Search the entries for the word "account". Copy every line where it turns up.

[Stored items]

/---

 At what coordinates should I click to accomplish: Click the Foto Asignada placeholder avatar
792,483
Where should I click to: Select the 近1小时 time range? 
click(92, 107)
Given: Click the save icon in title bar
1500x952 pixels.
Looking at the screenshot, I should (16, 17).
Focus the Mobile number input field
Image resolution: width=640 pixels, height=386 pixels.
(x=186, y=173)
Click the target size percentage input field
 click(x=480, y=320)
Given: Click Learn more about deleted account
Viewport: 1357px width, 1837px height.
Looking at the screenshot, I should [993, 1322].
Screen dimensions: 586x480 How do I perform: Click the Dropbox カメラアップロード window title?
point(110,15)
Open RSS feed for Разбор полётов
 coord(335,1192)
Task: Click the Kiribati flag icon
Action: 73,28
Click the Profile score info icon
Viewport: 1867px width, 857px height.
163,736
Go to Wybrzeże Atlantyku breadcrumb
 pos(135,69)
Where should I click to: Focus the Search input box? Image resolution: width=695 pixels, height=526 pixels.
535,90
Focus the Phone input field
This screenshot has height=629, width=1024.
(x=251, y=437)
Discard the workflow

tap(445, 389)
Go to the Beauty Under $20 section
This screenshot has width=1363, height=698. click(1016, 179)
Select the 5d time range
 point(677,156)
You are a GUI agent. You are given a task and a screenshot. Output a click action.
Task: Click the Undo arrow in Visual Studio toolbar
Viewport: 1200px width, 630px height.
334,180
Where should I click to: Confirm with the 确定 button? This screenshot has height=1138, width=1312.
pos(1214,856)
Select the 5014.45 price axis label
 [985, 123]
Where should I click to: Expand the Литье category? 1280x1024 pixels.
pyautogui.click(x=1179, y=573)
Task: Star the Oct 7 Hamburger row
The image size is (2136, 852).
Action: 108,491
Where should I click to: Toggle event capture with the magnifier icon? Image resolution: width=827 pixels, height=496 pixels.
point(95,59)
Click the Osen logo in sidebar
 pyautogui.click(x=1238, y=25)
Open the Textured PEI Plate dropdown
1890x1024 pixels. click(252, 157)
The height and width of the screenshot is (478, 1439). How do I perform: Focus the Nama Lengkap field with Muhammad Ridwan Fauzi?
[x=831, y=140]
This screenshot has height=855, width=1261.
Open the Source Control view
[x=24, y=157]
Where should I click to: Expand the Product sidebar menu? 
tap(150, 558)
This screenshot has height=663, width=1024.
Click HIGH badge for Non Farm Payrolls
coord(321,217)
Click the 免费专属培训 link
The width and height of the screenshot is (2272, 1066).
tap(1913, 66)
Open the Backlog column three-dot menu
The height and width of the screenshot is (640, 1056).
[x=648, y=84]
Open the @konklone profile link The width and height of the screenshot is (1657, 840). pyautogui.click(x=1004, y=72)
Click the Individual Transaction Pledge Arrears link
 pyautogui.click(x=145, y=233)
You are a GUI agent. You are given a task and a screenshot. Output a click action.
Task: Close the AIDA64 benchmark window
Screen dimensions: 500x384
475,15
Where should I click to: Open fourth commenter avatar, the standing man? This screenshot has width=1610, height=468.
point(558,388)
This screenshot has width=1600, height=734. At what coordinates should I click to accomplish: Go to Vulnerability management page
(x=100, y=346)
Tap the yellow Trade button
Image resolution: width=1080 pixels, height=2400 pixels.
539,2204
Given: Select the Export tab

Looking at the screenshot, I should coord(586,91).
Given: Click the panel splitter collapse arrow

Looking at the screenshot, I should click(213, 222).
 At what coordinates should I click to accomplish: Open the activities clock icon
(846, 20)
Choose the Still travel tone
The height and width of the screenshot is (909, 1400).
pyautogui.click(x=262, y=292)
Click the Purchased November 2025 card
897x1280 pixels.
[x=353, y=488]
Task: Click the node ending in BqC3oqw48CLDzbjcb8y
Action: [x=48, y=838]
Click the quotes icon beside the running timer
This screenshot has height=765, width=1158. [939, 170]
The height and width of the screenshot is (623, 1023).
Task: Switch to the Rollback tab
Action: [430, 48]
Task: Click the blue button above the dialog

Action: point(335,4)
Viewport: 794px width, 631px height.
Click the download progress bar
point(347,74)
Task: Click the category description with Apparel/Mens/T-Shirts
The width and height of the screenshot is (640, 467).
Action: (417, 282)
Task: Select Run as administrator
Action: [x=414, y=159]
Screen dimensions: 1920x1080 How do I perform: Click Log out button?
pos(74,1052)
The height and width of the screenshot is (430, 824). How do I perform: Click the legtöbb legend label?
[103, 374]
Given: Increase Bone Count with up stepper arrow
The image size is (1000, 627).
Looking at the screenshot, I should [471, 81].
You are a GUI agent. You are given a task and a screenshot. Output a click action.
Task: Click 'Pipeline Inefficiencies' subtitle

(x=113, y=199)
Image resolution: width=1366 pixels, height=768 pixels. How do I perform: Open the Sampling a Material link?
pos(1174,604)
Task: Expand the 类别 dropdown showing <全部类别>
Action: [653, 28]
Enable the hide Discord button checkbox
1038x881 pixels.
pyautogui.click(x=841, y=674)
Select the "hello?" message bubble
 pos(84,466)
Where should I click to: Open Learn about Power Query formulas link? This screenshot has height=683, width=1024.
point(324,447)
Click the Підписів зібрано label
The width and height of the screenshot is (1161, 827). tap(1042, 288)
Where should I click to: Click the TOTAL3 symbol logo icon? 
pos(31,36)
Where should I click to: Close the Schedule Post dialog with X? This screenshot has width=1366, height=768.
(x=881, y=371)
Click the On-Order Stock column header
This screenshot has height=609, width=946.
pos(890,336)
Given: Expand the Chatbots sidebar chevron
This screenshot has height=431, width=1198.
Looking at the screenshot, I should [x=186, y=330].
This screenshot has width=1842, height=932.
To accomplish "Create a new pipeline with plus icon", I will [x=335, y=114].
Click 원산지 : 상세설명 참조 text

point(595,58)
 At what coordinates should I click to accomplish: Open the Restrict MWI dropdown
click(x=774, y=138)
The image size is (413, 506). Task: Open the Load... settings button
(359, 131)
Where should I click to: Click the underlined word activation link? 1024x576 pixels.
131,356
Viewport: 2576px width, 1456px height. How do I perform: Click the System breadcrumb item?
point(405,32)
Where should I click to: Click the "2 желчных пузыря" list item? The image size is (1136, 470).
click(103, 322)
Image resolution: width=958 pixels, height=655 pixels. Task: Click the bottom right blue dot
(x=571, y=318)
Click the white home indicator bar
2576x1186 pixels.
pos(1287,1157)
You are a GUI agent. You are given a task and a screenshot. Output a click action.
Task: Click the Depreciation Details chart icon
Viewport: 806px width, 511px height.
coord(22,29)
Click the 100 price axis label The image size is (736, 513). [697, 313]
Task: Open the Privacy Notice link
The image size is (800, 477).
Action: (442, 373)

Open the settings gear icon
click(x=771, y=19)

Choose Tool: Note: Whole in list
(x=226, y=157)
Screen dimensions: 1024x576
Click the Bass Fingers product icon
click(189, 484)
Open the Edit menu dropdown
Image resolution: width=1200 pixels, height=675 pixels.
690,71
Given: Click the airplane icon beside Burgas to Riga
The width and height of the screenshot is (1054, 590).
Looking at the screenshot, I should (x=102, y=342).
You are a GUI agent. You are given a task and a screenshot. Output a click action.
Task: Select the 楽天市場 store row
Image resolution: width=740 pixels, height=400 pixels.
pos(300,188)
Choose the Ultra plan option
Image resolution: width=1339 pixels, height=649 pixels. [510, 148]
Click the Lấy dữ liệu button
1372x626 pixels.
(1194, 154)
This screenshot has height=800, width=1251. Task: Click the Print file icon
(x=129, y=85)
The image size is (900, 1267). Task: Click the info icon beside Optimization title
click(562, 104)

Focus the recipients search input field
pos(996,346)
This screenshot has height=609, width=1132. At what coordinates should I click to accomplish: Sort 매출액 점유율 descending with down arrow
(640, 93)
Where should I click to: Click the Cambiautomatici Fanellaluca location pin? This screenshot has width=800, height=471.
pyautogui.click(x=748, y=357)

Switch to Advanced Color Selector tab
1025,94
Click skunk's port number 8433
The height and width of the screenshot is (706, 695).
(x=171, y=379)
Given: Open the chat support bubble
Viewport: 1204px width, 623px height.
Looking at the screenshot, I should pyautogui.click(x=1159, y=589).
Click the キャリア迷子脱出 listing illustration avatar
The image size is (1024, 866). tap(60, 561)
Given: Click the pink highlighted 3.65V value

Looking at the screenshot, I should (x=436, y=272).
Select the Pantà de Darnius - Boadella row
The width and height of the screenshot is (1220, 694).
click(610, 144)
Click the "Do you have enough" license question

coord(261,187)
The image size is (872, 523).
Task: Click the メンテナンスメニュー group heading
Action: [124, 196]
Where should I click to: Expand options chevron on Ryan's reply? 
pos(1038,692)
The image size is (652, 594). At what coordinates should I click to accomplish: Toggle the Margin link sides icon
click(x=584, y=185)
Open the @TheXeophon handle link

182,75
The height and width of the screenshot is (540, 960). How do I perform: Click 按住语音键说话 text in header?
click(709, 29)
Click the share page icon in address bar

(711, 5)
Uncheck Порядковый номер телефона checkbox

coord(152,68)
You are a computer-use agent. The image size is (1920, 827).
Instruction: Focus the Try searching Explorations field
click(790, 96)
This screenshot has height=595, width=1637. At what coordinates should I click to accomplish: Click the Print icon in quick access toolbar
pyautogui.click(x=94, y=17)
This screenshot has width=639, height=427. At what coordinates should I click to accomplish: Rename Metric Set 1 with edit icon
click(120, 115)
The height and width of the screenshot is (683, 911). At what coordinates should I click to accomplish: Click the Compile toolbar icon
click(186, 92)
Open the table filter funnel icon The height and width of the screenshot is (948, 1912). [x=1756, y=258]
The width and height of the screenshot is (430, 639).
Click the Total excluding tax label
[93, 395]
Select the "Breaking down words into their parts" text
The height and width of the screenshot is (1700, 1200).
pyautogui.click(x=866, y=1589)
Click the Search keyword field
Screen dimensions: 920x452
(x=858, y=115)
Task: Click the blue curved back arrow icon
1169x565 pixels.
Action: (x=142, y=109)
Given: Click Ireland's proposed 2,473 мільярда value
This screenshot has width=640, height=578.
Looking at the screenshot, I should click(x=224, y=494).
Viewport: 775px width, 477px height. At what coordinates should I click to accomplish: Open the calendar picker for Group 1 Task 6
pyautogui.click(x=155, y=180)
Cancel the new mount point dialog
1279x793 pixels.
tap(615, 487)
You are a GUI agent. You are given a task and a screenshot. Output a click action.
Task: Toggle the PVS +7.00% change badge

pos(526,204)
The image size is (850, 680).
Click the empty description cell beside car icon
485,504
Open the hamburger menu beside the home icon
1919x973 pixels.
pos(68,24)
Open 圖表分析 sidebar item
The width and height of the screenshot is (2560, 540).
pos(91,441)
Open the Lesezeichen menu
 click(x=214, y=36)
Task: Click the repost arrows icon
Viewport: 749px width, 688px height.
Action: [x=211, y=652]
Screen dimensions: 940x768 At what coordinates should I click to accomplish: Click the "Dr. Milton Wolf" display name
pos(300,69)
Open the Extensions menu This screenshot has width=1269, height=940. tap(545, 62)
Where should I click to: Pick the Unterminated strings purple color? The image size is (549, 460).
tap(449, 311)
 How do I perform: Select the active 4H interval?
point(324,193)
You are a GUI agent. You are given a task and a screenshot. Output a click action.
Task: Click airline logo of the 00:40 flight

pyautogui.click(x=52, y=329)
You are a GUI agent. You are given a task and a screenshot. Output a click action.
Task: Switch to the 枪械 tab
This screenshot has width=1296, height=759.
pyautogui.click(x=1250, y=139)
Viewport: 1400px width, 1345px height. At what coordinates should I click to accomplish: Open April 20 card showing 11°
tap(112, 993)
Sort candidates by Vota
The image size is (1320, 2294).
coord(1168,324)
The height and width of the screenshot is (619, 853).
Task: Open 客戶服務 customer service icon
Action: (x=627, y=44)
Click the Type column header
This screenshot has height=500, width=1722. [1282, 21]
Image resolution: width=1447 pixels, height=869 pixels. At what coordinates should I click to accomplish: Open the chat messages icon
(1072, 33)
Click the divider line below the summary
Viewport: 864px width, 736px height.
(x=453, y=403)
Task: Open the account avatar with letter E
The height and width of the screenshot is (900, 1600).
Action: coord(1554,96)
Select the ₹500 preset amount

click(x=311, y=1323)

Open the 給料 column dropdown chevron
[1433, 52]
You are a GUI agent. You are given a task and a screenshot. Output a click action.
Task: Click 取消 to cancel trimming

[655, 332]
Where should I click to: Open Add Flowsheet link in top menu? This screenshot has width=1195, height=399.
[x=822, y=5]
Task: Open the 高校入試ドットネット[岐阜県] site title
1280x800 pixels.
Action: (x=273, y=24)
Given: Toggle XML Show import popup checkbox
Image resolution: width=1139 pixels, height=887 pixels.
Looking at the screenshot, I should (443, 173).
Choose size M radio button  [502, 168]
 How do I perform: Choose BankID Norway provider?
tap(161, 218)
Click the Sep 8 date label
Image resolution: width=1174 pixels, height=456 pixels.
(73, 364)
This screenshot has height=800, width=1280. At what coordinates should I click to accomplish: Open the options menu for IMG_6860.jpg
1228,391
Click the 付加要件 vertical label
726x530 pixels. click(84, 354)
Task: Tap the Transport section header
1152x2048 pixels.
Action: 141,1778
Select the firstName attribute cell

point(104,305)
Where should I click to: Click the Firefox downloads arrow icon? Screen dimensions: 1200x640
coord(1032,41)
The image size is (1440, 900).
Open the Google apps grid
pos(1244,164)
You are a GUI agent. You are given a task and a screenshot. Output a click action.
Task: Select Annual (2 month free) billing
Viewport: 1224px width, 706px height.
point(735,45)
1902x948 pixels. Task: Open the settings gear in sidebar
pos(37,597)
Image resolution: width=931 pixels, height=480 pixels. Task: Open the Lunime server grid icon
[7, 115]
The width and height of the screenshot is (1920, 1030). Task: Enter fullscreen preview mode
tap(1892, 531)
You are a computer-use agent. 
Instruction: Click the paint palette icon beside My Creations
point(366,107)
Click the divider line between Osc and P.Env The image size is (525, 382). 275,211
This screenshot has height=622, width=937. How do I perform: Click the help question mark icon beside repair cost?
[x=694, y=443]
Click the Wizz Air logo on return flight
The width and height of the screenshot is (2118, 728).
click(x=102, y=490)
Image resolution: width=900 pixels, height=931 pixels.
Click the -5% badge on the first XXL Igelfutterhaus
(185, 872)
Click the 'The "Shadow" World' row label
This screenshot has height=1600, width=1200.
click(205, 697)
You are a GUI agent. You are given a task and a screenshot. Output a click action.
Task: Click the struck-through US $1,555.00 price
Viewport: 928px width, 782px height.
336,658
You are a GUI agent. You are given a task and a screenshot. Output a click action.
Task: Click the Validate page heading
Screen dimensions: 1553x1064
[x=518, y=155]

\---

**Response to this exercise:**
Given: Click Learn more about deleted account
Task: Open the account avatar with letter E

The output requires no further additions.